Siderophile elements and metal-silicate fractionation in the solar nebula

The most important nebular fractionation affecting the siderophile elements is the metal-silicate fractionation process and its relationship to the chondrule formation process is poorly understood. Understanding these processes is important in terms of understanding the expected compositional range for planetary building blocks. In a general way the composition of chondrites can be derived from the composition of the CI chondrites by addition or subtraction of a refractory component similar to CAI's (in some cases with a Mg2SiO4 component) and by addition or subtraction of Fe metal. Thus normalization to Fe produces the least spread in the normalized abundances of most siderophile elements relative to CI abundances. Detailed bulk chemical studies of chondrules have shown that their siderophile elements have refractory-element siderophile-element signatures (for example, Ir/Ni) that are similar to the bulk meteorites, but distinct among the different chondrite groups.
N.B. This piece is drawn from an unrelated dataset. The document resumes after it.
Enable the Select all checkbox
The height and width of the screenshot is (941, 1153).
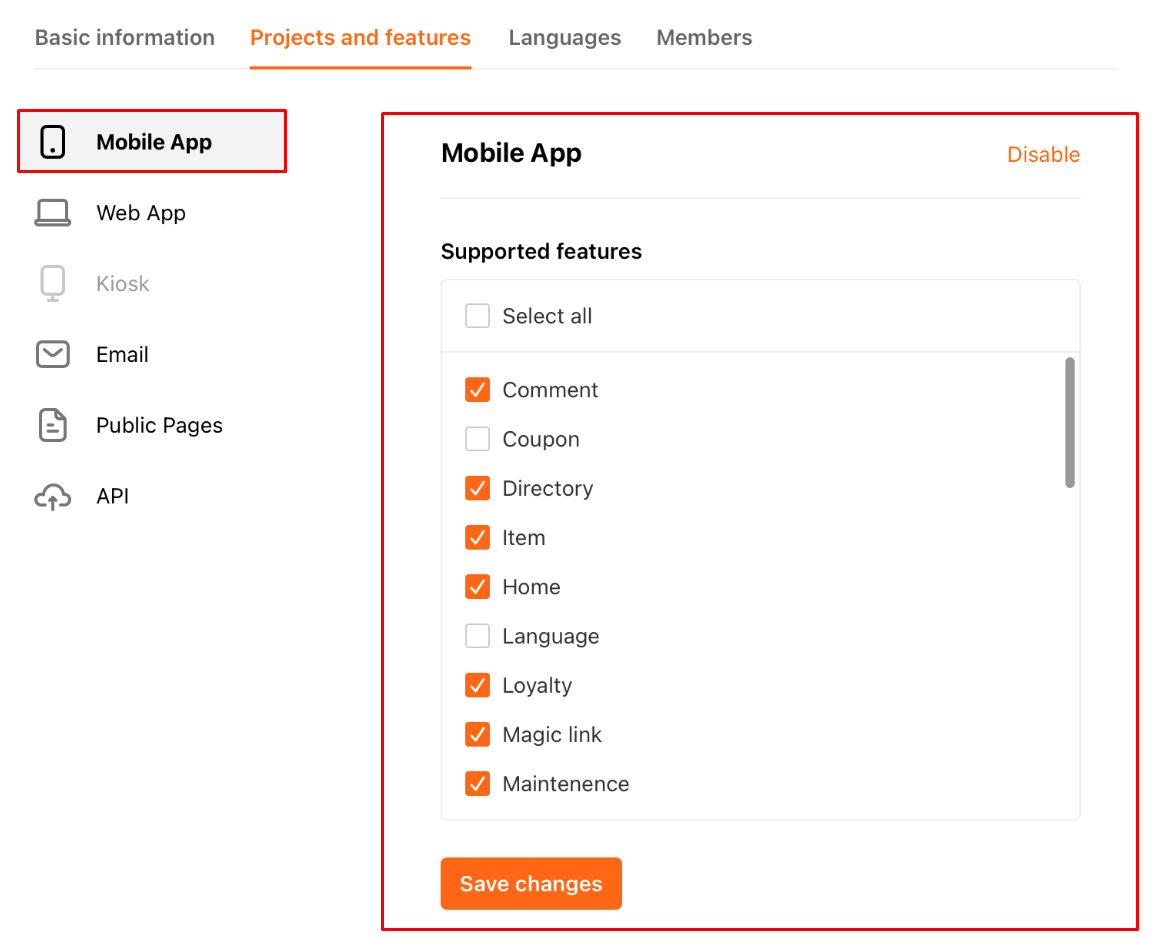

This data suggests that the chondrules were not supplied to the chondrule groups from a single homogeneous source, and that each chondrite group's characteristic siderophile-element signature was established before chondrule formation. These authors make a further inference that all siderophile-lithophile-element fractionation occurred before chondrule formation, but recent discoveries and observations suggest this is not true. The discovery of the metal-rich CH meteorites, the recognition of the role of aerodynamic forces in the solar nebula, and the possible role of metal-silicate segregation during the chondrule formation process suggests that metal-silicate fractionation occurred before, during and after chondrule formation.